_Selected extract_:
══════
Thursday, December 15, 2016

THE ORPHAN SCRIVENER -- ISSUE # ONE HUNDRED AND TWO -- 15 DECEMBER 2016

This all-holiday edition of our newsletter is composed as fog-like snow squalls howl about the towers of Casa Maywrite. Wordsworth declared winter loved a dirge-like sound, which could well be the reaction of our subscribers when this latest issue of Orphan Scrivener appears on their virtual door-step, shakes snowflakes off its shoulders, stamps its feet on the doormat, and comes barging in....


ERIC'S BIT or MERRY MITHRAS

It's a rather well known little known fact that Jesus shares his birthday with the Roman God Mithra (or Mithras) and the later Roman emperors appropriated the celebration of the unconquered sun for Christmas to match their religious leanings.
══════
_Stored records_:
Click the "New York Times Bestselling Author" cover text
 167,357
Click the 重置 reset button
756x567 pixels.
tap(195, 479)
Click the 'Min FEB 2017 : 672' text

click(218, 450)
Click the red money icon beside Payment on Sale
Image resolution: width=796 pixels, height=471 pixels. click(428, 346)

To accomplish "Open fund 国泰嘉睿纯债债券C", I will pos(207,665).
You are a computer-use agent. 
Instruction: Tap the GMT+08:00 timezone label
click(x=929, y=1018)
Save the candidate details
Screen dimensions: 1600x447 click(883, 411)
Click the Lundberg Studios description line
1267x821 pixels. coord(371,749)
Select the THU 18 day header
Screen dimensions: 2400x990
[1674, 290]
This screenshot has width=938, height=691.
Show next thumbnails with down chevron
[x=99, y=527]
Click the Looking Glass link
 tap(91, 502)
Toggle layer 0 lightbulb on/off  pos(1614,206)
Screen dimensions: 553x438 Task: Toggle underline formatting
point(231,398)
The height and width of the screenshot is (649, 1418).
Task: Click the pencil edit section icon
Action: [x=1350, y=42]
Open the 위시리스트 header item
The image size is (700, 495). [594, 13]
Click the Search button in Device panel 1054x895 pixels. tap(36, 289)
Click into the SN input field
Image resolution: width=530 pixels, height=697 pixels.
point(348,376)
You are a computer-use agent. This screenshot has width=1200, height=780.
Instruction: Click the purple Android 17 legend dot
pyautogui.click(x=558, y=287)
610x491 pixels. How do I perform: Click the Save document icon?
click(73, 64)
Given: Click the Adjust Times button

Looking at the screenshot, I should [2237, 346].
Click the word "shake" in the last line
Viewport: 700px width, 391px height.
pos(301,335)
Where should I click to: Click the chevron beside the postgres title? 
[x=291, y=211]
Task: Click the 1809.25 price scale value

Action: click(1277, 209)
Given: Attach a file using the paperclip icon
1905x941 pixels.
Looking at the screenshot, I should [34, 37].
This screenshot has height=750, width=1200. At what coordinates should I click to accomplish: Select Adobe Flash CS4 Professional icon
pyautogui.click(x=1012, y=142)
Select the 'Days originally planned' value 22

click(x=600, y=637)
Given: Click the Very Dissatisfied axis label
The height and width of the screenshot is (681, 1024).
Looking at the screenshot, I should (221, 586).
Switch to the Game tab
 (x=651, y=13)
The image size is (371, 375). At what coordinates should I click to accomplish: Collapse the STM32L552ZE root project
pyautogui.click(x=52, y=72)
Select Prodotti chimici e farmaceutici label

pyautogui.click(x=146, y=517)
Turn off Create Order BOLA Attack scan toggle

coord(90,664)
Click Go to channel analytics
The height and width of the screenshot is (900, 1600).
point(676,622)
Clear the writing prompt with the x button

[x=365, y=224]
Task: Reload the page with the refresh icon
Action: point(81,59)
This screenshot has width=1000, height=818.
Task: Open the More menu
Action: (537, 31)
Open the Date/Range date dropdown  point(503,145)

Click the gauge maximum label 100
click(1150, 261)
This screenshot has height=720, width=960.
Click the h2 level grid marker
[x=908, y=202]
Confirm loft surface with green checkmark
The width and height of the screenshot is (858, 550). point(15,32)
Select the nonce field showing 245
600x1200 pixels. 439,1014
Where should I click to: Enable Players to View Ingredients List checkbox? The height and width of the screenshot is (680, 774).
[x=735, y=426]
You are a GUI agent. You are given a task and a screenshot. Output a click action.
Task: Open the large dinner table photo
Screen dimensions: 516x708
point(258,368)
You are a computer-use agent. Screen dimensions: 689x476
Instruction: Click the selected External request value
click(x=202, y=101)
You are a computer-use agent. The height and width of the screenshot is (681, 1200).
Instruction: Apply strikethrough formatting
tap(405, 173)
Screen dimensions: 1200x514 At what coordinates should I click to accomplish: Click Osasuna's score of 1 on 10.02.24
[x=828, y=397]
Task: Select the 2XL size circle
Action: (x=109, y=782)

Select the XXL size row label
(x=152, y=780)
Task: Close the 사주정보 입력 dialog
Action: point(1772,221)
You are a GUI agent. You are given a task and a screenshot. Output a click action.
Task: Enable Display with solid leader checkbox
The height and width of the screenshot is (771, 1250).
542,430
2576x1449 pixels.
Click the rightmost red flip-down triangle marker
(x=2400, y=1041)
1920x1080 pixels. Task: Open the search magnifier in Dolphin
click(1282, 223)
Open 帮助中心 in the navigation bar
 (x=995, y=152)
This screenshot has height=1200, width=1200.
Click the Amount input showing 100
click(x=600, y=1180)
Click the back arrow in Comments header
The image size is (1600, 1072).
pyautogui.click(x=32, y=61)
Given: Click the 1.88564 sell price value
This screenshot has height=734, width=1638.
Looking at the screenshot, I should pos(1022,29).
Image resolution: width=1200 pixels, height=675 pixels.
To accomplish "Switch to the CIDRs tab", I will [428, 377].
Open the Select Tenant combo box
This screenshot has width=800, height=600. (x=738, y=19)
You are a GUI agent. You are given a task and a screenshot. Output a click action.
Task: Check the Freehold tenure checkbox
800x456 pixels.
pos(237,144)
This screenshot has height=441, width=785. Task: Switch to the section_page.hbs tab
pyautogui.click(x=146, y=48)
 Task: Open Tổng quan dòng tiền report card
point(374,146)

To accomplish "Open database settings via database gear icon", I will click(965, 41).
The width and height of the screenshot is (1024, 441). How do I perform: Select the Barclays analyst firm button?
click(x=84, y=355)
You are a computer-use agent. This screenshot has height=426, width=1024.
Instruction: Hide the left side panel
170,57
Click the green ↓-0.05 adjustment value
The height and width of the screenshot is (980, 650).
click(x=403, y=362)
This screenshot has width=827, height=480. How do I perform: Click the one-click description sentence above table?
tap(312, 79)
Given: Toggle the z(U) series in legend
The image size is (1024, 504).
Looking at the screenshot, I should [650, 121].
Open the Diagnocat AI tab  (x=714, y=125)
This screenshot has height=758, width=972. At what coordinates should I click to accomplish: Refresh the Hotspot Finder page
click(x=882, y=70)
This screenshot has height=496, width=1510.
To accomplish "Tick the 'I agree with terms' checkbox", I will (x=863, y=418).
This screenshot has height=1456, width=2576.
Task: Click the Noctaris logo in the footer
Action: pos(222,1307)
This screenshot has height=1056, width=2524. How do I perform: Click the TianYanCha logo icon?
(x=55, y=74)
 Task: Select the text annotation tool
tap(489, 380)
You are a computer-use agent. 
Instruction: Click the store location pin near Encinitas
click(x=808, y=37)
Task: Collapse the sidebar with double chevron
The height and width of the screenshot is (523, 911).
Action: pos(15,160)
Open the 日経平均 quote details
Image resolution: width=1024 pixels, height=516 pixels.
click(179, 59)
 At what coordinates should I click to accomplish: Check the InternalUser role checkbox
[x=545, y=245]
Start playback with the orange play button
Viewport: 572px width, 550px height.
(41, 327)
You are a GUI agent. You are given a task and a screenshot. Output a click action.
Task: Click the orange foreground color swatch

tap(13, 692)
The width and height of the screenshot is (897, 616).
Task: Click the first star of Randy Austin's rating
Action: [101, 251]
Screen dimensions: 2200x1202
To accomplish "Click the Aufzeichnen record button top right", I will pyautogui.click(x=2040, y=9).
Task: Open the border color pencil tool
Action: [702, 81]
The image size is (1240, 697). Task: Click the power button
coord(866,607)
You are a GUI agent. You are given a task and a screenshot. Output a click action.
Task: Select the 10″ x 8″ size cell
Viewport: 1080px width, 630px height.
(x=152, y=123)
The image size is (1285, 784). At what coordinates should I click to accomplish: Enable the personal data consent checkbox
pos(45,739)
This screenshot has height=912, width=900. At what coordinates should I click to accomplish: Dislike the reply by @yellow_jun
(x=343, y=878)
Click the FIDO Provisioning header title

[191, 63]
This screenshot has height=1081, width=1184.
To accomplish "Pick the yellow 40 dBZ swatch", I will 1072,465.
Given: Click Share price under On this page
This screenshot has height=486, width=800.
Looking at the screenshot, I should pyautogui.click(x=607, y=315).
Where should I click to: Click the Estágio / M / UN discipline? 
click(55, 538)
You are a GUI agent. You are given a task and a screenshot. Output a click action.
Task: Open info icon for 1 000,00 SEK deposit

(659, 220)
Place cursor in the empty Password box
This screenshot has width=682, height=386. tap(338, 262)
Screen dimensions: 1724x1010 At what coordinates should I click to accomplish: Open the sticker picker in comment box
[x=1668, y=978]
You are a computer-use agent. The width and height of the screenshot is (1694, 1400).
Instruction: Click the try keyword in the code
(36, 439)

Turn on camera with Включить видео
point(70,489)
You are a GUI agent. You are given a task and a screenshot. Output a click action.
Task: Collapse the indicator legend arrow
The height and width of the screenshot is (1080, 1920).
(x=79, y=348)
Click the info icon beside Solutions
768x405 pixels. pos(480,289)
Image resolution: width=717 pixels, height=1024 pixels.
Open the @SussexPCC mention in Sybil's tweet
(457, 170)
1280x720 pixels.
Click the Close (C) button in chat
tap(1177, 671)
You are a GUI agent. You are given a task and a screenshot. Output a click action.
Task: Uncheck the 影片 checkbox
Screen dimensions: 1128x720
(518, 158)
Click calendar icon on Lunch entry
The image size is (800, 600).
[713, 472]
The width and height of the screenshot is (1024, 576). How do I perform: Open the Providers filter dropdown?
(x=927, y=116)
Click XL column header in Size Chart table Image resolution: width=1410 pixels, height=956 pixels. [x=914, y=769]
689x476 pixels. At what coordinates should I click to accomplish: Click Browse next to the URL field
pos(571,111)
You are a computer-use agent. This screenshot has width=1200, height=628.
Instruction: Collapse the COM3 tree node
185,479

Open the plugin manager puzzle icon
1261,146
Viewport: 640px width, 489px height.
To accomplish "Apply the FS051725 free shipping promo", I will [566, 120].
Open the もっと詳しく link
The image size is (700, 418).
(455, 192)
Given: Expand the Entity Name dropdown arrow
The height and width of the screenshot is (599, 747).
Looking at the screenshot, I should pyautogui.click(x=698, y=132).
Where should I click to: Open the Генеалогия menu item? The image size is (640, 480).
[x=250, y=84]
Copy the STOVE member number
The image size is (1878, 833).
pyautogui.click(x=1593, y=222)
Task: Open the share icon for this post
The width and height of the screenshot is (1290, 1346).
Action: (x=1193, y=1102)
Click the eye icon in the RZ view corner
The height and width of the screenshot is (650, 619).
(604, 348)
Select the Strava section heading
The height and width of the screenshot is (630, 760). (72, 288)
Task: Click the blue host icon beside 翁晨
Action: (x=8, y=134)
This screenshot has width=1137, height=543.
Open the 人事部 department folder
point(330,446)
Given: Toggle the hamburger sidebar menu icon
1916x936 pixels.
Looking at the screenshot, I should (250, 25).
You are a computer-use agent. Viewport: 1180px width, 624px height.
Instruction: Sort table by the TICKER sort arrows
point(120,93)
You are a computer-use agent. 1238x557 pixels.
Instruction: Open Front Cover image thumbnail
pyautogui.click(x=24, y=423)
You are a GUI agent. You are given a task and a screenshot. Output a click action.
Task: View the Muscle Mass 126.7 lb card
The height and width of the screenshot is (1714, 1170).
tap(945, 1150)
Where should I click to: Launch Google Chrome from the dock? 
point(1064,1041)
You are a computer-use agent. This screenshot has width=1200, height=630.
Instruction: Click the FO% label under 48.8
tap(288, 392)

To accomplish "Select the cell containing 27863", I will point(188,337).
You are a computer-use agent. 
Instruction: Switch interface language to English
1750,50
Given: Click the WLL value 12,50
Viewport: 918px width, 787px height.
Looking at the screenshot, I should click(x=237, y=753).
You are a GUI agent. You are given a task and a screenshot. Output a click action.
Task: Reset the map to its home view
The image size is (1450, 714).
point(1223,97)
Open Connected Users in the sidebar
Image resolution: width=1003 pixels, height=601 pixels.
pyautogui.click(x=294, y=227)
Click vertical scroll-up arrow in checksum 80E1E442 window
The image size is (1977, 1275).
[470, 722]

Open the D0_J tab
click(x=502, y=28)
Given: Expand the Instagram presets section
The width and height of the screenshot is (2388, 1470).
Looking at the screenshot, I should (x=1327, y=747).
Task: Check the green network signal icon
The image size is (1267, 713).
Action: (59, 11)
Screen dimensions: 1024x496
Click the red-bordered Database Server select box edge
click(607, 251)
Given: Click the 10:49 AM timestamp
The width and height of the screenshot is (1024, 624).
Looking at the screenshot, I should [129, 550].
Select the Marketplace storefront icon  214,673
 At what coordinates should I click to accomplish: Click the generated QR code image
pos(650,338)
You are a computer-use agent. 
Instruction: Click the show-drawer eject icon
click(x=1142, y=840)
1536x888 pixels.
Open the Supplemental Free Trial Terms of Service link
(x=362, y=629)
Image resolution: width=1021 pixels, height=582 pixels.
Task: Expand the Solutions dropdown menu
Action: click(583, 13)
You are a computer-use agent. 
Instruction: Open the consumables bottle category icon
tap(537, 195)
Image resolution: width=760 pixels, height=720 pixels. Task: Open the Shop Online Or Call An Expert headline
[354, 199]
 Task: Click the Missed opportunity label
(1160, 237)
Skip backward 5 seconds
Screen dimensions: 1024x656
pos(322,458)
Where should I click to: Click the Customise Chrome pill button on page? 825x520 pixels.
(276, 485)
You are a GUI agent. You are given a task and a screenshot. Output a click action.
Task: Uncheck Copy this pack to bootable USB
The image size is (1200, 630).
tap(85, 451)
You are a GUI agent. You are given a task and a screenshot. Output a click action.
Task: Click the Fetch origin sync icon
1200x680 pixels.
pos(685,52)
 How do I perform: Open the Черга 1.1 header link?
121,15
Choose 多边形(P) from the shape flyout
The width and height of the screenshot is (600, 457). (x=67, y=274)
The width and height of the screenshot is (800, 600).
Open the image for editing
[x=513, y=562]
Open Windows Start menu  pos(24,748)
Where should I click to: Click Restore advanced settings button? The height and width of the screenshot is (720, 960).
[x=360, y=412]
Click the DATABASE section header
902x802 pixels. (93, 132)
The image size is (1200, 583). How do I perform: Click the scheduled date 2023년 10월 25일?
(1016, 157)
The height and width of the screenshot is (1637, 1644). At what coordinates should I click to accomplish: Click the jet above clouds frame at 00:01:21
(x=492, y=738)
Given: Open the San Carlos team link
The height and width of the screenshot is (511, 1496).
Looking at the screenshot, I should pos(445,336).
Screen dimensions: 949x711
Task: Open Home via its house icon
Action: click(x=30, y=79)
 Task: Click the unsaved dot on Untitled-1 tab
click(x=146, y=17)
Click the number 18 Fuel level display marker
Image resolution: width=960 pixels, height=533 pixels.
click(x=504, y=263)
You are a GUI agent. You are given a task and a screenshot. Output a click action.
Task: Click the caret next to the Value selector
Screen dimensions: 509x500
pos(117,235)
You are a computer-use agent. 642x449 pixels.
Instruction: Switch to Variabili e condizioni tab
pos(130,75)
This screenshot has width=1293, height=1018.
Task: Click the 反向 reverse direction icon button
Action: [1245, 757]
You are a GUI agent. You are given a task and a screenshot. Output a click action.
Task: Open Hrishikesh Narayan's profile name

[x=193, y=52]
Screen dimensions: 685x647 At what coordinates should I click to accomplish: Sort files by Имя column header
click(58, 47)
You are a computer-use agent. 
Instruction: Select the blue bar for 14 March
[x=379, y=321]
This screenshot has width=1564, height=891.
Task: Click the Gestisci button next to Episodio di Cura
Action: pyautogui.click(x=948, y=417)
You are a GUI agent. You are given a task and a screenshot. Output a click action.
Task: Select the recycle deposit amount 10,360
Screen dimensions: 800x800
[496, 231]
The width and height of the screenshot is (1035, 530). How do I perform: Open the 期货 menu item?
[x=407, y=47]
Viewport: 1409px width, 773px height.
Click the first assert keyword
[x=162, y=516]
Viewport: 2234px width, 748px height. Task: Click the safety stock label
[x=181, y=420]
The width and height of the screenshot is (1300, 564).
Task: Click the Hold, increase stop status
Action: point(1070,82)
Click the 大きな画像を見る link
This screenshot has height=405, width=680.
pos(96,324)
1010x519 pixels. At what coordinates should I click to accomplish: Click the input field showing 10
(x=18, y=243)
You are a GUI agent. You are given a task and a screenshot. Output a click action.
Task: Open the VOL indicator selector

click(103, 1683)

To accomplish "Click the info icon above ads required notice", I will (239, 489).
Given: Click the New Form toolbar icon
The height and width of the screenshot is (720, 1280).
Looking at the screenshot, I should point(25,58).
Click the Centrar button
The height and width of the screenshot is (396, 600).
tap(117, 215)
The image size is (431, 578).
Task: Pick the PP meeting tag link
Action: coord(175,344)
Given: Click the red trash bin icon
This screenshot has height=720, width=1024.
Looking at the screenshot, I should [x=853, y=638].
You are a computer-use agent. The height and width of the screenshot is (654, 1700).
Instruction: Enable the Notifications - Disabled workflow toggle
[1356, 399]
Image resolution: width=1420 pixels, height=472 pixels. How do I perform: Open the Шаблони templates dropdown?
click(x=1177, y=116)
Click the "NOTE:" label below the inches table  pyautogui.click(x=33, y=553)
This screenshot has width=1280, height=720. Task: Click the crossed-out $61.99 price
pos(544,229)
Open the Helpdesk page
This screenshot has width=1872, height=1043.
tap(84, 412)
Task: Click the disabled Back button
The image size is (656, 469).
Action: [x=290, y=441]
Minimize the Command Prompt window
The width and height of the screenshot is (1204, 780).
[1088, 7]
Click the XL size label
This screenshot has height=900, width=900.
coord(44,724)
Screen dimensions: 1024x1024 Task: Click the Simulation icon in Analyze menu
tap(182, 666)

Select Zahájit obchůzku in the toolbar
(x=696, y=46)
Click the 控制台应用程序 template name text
══════
_What you need to do_:
A) In the Orphan Scrivener newsletter, which Roman god is said to share his birthday with Jesus?
B) Pick up the Orphan Scrivener newsletter right after its last sentence and write what comes next.

_Per-task outputs_:
A) Mithra, also called Mithras.

B)
The detective Mary and I write about, John, Lord Chamberlain to the sixth century emperor Justinian I, is a secret Mithran. He needs to keep his religious beliefs hidden because the Eastern Roman Empire was officially Christian. Justinian wasn't tolerant of Christians who didn't agree with orthodox views on such matters as the nature of Christ, let alone pagans.

A historian might quibble over whether a Lord Chamberlain -- we use the term Victorian translators employed to describe the position -- could have been a secret Mithran, but we're writing fiction and it's useful to have a protagonist who's somewhat of an outsider. Besides, our own high officials today get up to all sorts of antics in secret, to judge from the few we find out about.

There's also been doubt expressed as to whether the Mithraic religion survived until the sixth century, there being no record of it by then. To which we reply that it was a mystery cult which purposely left no record even during its heyday a few hundred years earlier.

Mostly it's the physical artifacts that survive -- the cave-like underground mithraeums where followers worshipped and the statuary and bas relief depictions of the god. There were no writings, no recorded liturgy. What little information we have is gleaned from church fathers who mentioned Mithraism in order to criticize it.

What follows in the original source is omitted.